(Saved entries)
⟨

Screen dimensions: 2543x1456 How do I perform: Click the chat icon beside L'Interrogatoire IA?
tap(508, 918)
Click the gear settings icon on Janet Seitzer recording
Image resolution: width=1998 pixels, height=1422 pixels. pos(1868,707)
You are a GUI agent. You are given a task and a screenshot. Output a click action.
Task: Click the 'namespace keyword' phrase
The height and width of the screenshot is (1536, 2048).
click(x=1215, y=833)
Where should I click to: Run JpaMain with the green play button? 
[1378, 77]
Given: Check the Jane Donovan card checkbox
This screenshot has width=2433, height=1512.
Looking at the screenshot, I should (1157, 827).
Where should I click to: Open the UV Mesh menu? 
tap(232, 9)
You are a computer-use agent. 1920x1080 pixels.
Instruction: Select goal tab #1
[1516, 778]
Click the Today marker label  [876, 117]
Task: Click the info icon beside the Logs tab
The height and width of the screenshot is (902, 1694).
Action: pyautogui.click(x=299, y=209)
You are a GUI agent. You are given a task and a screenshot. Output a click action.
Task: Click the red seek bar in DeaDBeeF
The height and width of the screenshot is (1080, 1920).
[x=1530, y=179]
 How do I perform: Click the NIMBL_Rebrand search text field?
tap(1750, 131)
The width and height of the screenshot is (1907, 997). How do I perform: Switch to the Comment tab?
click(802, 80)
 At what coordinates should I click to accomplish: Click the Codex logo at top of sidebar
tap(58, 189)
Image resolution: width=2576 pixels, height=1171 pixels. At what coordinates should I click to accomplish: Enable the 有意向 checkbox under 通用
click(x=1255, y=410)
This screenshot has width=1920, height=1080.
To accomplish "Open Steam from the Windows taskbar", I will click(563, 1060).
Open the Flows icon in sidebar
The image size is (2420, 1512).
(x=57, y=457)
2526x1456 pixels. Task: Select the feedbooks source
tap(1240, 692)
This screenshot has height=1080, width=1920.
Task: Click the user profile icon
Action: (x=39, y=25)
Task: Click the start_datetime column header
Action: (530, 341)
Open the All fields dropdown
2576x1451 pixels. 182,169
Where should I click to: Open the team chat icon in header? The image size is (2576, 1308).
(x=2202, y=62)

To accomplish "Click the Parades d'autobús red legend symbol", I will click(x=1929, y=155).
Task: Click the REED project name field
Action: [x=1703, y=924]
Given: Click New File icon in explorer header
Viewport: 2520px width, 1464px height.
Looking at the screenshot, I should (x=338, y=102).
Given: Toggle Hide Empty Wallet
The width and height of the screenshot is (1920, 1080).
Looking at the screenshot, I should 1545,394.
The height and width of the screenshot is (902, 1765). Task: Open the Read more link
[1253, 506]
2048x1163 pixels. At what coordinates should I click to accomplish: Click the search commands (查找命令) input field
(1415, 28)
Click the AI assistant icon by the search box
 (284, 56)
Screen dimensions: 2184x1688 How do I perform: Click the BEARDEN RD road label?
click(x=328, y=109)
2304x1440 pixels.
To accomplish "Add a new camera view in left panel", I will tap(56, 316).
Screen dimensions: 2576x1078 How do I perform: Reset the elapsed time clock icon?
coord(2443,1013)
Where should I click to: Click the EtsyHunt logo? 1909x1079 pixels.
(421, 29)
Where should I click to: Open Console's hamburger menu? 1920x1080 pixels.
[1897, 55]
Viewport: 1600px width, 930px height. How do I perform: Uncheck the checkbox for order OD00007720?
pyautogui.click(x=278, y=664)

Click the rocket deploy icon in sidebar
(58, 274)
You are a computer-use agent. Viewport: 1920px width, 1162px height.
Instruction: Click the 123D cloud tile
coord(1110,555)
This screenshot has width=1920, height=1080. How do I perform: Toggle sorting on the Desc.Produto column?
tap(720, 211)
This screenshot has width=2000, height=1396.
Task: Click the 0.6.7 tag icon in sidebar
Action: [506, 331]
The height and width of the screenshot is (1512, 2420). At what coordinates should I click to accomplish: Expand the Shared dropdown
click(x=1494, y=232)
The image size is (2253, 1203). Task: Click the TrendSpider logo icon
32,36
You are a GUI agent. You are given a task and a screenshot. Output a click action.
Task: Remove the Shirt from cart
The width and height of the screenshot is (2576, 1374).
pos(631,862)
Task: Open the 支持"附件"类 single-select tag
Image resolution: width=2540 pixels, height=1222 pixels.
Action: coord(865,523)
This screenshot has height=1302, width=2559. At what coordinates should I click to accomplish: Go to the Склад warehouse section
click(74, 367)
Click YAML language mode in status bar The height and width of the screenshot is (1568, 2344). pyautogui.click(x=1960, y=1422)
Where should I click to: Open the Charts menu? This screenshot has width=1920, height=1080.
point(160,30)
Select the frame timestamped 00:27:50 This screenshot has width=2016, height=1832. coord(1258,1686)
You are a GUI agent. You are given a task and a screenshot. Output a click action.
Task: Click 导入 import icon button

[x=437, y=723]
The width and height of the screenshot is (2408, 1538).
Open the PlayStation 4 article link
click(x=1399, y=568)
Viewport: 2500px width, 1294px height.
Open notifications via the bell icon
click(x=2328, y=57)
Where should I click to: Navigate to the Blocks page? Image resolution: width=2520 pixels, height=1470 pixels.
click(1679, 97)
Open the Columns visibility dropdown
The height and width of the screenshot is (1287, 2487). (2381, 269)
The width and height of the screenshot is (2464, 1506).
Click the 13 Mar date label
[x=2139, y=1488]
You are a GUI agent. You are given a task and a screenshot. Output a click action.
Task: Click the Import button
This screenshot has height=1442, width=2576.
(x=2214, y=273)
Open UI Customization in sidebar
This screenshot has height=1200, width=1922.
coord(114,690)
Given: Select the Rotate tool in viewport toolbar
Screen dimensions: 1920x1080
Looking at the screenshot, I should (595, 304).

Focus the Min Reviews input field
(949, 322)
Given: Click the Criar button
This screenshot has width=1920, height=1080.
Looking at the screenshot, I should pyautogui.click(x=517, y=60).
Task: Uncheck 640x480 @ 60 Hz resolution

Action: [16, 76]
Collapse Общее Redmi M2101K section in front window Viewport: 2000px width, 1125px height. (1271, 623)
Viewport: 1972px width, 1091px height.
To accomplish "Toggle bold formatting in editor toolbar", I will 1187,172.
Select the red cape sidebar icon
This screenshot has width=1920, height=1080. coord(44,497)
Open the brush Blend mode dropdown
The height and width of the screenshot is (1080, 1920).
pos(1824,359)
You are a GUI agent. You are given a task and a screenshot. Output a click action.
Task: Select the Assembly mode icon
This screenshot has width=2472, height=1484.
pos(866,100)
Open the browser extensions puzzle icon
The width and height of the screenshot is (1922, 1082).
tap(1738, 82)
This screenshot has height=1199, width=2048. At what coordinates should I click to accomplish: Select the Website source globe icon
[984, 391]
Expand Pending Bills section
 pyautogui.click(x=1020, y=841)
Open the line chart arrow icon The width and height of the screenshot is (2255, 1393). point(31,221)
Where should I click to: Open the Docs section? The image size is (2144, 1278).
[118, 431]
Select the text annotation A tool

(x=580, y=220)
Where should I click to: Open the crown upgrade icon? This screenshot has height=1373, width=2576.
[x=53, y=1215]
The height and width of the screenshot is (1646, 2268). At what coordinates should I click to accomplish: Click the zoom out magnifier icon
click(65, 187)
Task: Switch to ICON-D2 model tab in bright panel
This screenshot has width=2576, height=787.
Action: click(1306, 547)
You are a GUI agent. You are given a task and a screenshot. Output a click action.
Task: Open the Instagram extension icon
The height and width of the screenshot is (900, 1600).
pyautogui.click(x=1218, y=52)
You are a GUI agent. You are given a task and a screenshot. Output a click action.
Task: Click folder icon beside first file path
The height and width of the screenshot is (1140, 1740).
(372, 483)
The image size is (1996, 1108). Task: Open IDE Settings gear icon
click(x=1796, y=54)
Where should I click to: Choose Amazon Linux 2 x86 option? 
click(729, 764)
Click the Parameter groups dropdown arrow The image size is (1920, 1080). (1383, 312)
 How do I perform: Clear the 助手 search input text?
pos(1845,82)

⟩

### [What is needed]
Search the data above for the string "panel" and copy each line that has it.

### [Solution to the exercise]
To accomplish "Add a new camera view in left panel", I will tap(56, 316).
Task: Switch to ICON-D2 model tab in bright panel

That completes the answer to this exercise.